There was an amendment to put schools into that. First, I must ask the Minister why they did not allow schools to go into that. Secondly, as they did not allow schools to go into it, where does he believe that financial education is going to take place? Is it going to take place over the weekend when people are going to cinemas? Is it going to take place after hours when they are doing other things? Who is going to do this financial education that they talk about, and where? Therefore, why did they not allow schools to go into it?
On one or two of the recommendations and on recommendation 6, which is all about education, the Government tell us that there is a new mathematics curriculum. As I have just said, the institute of whatever it was definitely does not believe that has had much result and, after all, mathematics must be at the very bottom of financial capability—if you cannot add two and two, you are not going to able to do any of the rest.
The Minister may go to paragraph 5.13 of the Government’s response and say:
“In 2014, for the first time, financial literacy was made statutory”.
We have heard that only 35% of schools come under this curriculum guidance. The response then goes on to justify the Government’s position:
“A number of schools also include the teaching of financial education in their Personal, Social, Health and Economic Education … provision”.
In my speech during the debate on this during the passage of the Bill, I said:
“Financial education lies within PSHE subjects but they are not statutory … Time devoted to PSHE has been reduced by 32% since 2011 because it is non-statutory”.

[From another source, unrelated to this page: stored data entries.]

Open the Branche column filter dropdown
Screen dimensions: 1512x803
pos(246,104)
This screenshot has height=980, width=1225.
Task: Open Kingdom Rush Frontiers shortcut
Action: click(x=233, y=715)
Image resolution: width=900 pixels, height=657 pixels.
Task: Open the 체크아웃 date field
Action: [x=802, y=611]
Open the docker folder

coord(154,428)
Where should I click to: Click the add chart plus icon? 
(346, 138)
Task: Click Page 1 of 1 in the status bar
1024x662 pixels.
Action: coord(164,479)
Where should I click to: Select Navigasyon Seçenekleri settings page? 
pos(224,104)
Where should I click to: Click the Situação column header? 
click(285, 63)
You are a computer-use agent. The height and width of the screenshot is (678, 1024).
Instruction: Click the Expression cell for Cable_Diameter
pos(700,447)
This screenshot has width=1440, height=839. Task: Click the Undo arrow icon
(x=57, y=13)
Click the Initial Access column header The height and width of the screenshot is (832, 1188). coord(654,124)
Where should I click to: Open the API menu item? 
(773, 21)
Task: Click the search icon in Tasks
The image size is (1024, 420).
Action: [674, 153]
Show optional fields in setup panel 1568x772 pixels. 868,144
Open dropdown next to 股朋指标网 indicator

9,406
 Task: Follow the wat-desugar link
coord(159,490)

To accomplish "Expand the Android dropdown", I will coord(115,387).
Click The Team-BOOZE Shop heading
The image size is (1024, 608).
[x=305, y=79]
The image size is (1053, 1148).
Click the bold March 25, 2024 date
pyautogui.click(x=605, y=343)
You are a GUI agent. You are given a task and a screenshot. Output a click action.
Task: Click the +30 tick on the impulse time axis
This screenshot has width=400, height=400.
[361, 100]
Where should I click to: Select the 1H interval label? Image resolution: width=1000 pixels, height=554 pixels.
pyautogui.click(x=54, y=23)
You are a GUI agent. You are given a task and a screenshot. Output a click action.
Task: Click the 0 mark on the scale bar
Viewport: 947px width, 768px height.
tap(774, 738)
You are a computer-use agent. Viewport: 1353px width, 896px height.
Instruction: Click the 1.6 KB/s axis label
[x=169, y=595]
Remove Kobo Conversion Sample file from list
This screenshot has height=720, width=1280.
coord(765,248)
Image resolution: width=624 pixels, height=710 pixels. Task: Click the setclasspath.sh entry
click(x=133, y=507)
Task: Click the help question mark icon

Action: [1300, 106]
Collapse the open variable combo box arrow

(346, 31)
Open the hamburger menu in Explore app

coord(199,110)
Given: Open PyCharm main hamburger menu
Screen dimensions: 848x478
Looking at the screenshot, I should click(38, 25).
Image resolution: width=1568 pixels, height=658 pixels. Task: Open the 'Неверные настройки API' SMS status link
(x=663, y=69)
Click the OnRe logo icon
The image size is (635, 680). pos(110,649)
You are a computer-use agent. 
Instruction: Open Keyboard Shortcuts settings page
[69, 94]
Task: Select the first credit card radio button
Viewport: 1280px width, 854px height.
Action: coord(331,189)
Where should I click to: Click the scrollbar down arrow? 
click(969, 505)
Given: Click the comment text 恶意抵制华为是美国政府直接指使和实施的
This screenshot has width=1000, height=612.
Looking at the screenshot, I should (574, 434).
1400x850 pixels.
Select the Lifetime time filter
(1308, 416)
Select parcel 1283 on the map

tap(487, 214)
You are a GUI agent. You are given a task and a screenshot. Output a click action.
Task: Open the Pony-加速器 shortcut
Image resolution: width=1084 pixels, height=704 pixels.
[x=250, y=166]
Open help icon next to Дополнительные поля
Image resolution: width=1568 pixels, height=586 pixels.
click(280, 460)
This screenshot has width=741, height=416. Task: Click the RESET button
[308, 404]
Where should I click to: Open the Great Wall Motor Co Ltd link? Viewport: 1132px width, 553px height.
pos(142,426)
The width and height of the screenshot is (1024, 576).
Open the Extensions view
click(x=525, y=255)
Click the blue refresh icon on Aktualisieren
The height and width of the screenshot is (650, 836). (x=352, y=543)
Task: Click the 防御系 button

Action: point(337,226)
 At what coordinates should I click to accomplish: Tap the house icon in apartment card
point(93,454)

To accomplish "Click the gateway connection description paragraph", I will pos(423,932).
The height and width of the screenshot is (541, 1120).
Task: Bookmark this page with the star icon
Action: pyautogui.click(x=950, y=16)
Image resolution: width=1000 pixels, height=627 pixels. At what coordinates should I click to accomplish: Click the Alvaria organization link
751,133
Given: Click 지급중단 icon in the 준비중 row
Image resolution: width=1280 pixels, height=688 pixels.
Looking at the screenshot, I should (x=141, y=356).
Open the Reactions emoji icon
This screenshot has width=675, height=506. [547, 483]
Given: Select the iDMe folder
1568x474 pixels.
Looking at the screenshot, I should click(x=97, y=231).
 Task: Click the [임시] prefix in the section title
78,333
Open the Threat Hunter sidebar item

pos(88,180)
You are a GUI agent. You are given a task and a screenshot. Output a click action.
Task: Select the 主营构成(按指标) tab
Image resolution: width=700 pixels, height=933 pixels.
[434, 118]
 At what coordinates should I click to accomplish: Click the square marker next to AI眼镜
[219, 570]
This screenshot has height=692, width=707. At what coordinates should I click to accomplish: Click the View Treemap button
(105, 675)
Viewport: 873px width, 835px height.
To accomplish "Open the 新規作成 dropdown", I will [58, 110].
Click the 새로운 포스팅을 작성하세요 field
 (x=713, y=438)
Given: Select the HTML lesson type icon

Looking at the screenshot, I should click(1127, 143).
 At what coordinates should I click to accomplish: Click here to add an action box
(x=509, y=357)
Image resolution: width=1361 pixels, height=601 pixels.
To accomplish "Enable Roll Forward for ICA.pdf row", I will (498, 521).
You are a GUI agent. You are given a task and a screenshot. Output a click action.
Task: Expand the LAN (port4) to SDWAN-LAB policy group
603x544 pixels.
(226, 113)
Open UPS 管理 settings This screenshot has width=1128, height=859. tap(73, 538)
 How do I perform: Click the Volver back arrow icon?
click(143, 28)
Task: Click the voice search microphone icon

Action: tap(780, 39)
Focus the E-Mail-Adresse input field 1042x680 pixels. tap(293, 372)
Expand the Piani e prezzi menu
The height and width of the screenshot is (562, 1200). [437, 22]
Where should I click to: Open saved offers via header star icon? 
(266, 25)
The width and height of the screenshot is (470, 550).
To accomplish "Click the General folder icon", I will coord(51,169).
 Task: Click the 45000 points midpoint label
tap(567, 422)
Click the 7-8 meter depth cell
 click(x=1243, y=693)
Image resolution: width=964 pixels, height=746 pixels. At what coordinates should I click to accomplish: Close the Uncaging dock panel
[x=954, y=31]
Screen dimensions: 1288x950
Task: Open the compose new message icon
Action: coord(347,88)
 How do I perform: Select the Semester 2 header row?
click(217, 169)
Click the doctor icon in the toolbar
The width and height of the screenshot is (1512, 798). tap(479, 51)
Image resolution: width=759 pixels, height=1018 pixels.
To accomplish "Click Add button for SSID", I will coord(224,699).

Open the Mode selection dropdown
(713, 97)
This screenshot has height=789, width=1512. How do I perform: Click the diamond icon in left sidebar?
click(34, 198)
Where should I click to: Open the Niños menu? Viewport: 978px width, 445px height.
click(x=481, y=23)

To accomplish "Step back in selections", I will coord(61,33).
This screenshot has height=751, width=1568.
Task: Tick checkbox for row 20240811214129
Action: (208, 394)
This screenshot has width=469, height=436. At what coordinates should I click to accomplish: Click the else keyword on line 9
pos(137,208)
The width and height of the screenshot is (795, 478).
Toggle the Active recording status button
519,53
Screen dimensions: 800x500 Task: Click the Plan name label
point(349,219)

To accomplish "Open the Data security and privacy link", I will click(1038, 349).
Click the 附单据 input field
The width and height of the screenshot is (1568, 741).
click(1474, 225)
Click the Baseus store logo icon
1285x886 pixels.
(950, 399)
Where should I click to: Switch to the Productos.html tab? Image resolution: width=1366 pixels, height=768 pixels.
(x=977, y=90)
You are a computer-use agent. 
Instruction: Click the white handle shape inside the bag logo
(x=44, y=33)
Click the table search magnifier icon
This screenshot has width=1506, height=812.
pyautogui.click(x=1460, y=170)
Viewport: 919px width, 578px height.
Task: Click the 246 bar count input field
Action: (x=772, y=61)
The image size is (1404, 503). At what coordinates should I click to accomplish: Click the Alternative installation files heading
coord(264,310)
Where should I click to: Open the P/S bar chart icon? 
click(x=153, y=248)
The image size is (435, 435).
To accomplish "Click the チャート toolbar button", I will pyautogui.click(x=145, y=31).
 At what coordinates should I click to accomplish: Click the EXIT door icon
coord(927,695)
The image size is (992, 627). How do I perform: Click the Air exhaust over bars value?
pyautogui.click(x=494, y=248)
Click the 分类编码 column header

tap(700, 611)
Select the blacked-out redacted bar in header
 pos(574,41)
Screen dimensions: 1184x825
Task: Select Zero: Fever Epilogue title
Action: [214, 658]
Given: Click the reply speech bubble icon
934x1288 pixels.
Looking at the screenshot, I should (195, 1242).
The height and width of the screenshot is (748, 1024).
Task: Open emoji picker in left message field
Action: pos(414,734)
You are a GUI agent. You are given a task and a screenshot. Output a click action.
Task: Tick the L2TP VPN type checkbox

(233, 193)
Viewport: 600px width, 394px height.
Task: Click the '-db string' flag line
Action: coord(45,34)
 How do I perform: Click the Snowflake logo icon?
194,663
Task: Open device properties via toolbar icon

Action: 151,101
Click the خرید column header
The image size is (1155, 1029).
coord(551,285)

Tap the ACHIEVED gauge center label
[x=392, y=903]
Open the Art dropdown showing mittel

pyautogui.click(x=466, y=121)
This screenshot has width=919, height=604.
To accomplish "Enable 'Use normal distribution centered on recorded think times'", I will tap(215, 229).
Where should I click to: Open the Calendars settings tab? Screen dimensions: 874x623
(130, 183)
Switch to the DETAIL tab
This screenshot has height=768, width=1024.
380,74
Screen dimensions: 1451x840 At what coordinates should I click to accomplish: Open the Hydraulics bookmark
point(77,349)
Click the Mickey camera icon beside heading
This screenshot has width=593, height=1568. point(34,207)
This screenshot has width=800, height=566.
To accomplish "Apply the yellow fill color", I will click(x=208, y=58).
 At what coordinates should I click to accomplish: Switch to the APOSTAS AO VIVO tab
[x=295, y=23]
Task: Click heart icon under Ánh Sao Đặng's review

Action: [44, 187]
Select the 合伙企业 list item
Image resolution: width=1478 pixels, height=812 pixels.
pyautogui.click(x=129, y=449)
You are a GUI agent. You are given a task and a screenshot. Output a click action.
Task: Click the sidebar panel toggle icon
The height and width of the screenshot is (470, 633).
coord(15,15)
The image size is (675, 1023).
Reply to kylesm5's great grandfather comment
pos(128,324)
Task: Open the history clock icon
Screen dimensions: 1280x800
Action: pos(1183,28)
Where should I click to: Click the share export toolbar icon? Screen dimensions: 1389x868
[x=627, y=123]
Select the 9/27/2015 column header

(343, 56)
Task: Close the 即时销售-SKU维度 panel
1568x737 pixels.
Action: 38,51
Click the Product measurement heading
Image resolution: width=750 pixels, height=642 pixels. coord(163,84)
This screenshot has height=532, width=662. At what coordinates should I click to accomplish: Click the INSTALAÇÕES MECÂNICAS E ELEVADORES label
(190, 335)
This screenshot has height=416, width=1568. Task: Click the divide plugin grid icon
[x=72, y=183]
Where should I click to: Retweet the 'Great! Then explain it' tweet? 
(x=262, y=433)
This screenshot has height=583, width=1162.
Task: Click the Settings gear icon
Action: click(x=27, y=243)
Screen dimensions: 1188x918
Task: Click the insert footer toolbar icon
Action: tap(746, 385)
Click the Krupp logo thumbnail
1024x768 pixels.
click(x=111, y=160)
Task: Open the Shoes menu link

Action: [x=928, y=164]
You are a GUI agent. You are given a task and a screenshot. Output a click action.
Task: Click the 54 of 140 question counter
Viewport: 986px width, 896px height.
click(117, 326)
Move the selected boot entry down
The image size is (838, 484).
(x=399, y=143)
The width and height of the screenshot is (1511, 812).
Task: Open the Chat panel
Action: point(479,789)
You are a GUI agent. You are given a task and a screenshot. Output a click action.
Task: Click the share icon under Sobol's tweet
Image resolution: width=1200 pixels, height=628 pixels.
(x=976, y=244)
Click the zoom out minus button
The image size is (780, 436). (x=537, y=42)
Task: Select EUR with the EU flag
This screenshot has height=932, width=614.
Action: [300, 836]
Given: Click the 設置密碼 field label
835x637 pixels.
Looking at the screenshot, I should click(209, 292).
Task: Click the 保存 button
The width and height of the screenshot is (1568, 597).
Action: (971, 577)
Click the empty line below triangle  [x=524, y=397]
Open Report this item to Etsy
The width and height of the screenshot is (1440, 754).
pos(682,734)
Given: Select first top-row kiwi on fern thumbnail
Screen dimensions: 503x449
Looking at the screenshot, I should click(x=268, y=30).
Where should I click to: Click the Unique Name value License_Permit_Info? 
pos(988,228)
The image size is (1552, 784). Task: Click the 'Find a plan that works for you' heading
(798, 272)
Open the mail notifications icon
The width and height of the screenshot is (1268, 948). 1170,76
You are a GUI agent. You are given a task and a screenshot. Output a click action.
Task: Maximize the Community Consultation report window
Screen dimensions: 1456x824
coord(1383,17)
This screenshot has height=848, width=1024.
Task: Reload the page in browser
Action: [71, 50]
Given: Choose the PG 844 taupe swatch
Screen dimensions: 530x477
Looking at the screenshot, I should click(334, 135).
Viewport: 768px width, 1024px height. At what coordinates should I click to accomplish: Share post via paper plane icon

When people were asked why there was so little time for it, the answer was:
“We only have 20 minutes, and if we don’t do something on sexual exploitation or online safety”,—[Official Report, 24/10/17; col. 914.]
so they cannot do it.
The next thing that the Minister will probably say is that Ofsted really covers all this and is pretty good at it. The Government’s response states:
“Inspectors also look for evidence that, where relevant, English, mathematics and other skills necessary for pupils to function as economically active members of British society”.
However, this is what I said about Ofsted:
“Adrian Lyons said that Ofsted produces a state-of-the-nation education report. Our chairman, the noble Baroness, Lady Tyler, asked … ‘how much was there on financial education in the last one?’ … Mr Lyons’s answer was: …‘I do not know the answer to that, but I would be surprised if there was any, to be honest’”.—[Official Report, 24/10/17; col. 914.]
Ofsted says that it finds it difficult to mark things unless it has marks and there are investigations into it, but it only has to give extra marks if this subject is covered.
I seriously believe that the Government are not coping with this in education. The figures and statistics are outrageous for a country as developed as ours. Quite frankly, the reasons given in the response to our recommendations are simply very inadequate and wishy-washy, and they wander around without getting to the point.
My Lords, it was a pleasure to serve under the chairmanship of the noble Baroness, Lady Tyler of Enfield, and I too pay tribute to the excellent leadership she gave the committee—which also received, as we have already heard, superb support from the committee clerk, his team and the committee’s advisers.
I want to focus my remarks on two specific recommendations of the report. First, recommendation 5 calls for the introduction of a requirement for the Financial Conduct Authority—the FCA—to make rules setting out a reasonable duty of care for financial services providers to exercise towards their customers. As my noble friend Lord Holmes of Richmond, who made an excellent speech, and other noble Lords have already mentioned, the Select Committee believes that such a duty will promote responsible behaviour on the part of business and support sound financial decision-making by customers.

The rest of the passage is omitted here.